Most microbiota-driven immune alterations are assumed to be postnatal effects induced by the neonate’s own microbiota [73-75]. However, detection of bacteria in the placenta, amniotic fluid, and meconium suggests the possibility of fetal colonization during gestation, which alters development of the naïve fetal innate immune system  and impacts maturation of the hematopoietic system . Gomez de Agüero, et al. showed this by transiently colonizing germ-free pregnant dams with Escherischia coli, which led to enhanced ILC3 and F4/80+ CD11c+ mononuclear cell populations in the gut of neonates, reprogrammed intestinal transcriptional profiles, and increased expression of genes involved in metabolism, oxidative stress, and innate immunity . Moreover, bacterial colonization in early life influences immune development in primary lymphoid organs beyond the gut, including in the bone marrow . Gut microbial and nonmicrobial ligands, including short-chain fatty acids (SCFA) and bile acids, induce a memory response in innate cells mediated by pattern recognition receptors (PRRs), which recognize microbe- or pathogen-associated molecular patterns (MAMPs or PAMPs) . Pattern recognition receptors include families of Toll-like receptors (TLRs) and nucleotide-binding oligomerization domain (NOD)– like receptors (NLRs). Microbe- and pathogen-associated molecular pattern recognition via these PRRs affects differentiation and function of myeloid and lymphoid lineage immune cells [80-82], inducing both myeloid bias in long-term hematopoietic stem cells within the bone marrow  and immune memory in differentiated descendents . Lipopolysaccharide (LPS), a canonical ligand for TLR, dose- and duration-dependently induces tolerance or potentiates innate immune memory . LPS isolated from E. coli has immunostimulatory activity leading to endotoxin tolerance, which is inhibited by LPS from Bacteroides , supporting the hypothesis that in early life, the abundance ratio of Enterobacteriaceae to other commensals critically regulates immune development and health in later life.

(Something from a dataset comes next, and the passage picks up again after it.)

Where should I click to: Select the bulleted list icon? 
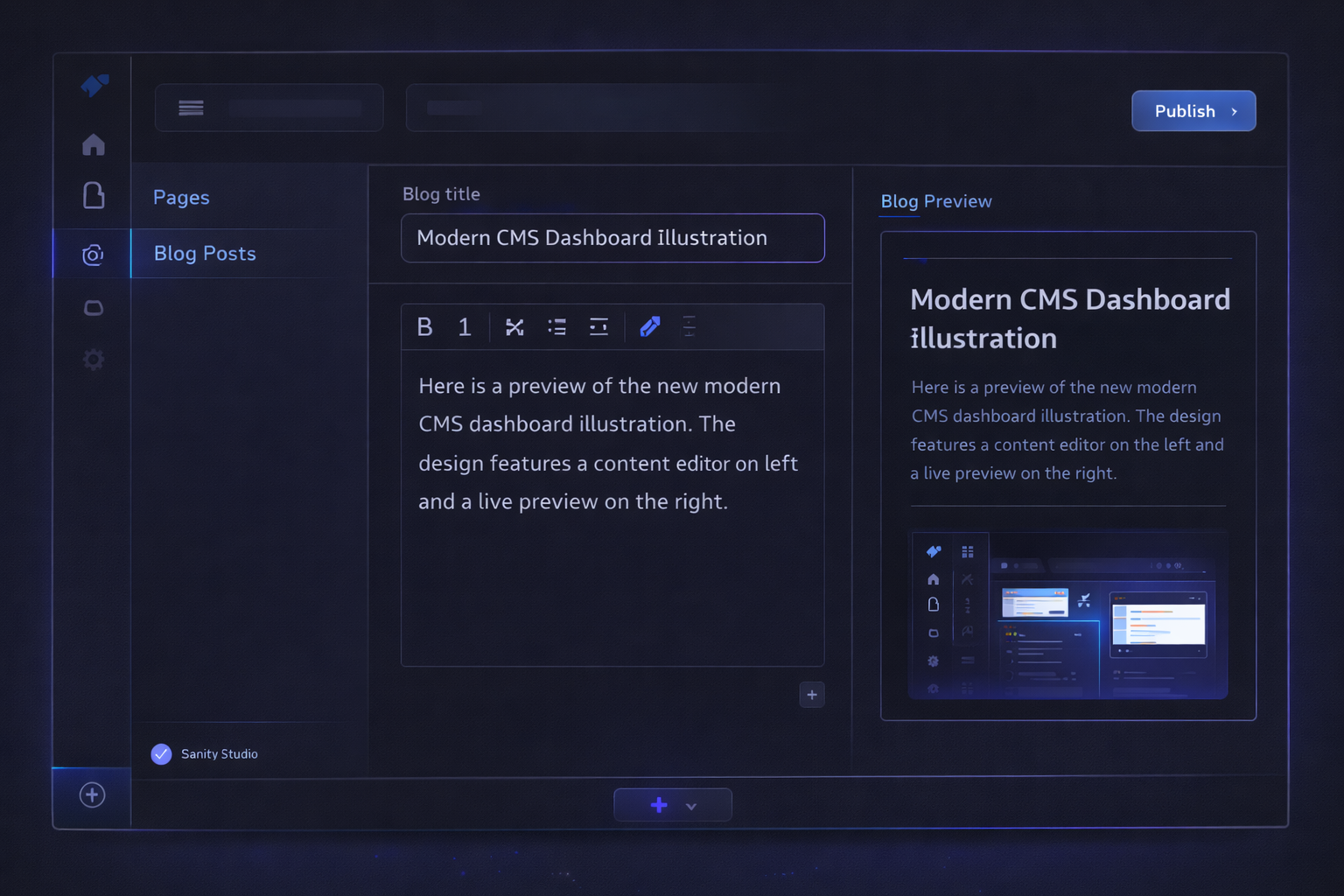556,327
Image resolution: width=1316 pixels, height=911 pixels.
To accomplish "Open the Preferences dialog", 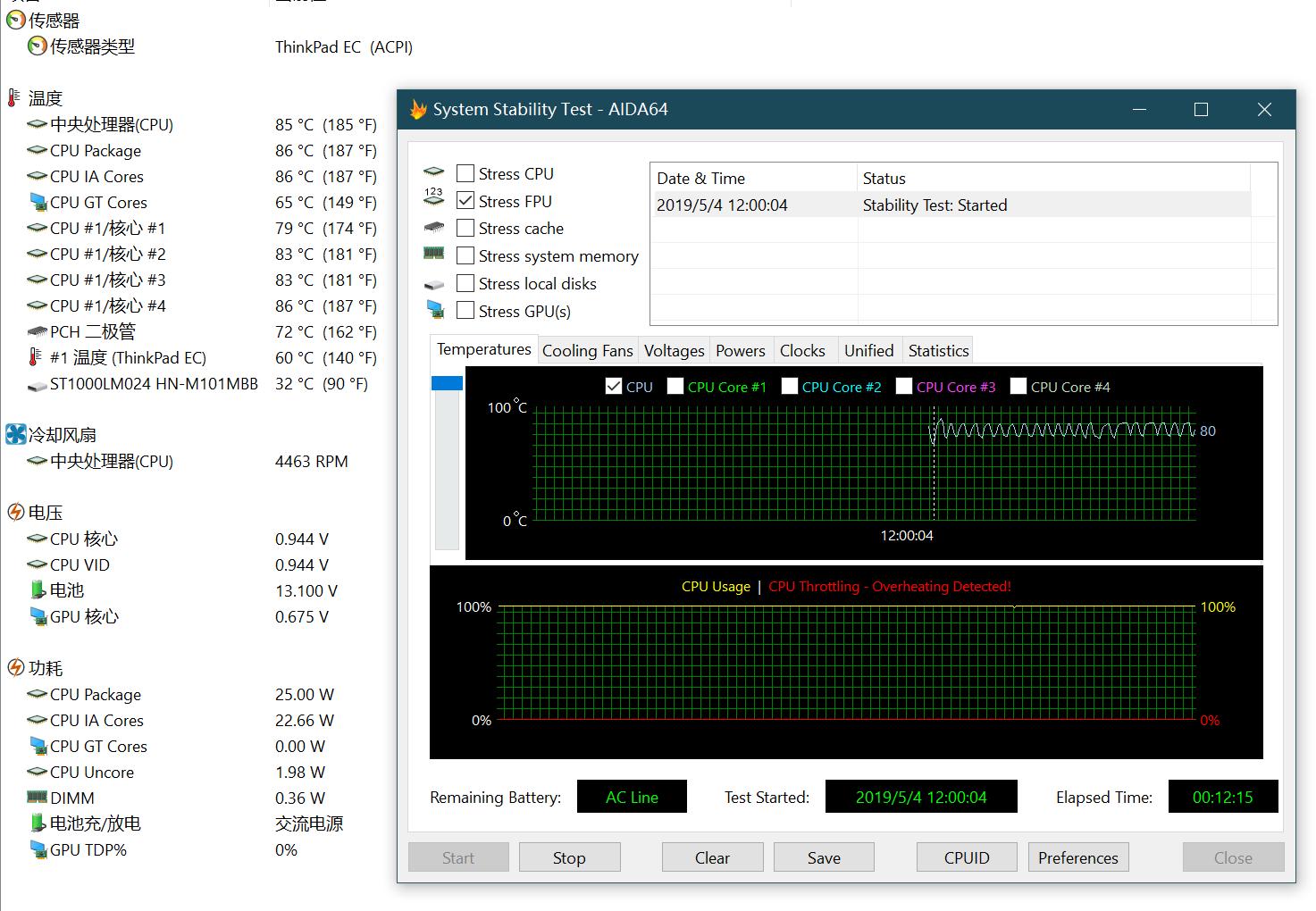I will tap(1077, 857).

In addition to bacteria, bacteria-derived dietary metabolites transfer from mother to fetus, affecting immune development. In mice, feeding pregnant dams dietary fiber or acetate alone protected offspring from allergic airway inflammation  and maternally-derived SCFAs played a role in Foxp3+ regulatory T cell generation in the neonatal thymus . Maternal gut bacterial products other than SCFAs may have effects on programming immunity in the offspring. Metabolites including taurine, polyamines, retinoic acid, and indoles (byproducts of tryptophan catabolism) have roles in maintaining immune homeostasis, gut barrier integrity, and arginine levels, as well as regulating the inflammasome .
Enterobacteriaceae are an important family of Gammaproteobacteria, a class of aerobic, LPS-producing pioneering microbes that are abundant in the stool from full-term, vaginally-delivered newborns . E. coli and Enterobacter, facultative anaerobic pioneering bacteria, rapidly grow and metabolize lactose from breast milk to acetate and other SCFAs and create a reduced acidic environment. This environment is favorable for later colonization by slower-growing, anaerobic acidophiles such as Bacteroides, Bifidobacterium, and Clostridium [91,92], which consume most of the available sugar and excrete large amounts of acetate and other SCFAs . Unlike in adults, early exposure to Enterobacteriaceae in newborn rodents and humans provides LPS-driven inflammatory challenges important for training or “priming” the early immune system, and protecting against excessive inflammatory, autoimmune, and metabolic disorders later in life. LPS/endotoxin binds to receptors on innate immune cells, including TLR4, and modulates the host innate immune response though mechanisms such as endotoxin tolerance or trained immunity [94-96]. Subtypes derived from specific Bacteroides species exhibit lower endotoxicity than LPS isolated from other enteric bacteria . Immune sequelae linked to early life dysregulation of the Enterobacteriaceae to Bacteroidetes balance were recently described in human infants. Vatanen, et al. elegantly showed Bacteroides species, in the microbiota of infants from countries with high susceptibility to allergies and type 1 diabetes (T1D), produced an LPS subtype that inhibited immunostimulatory activity of E. coli LPS in vitro, compared with those infants colonized predominantly by Enterobacteriaceae. In vivo, intraperitoneal injection of E. coli-derived LPS led to endotoxin tolerance in immune cells and delayed onset of T1D in a mouse model, whereas LPS from Bacteroides was not protective .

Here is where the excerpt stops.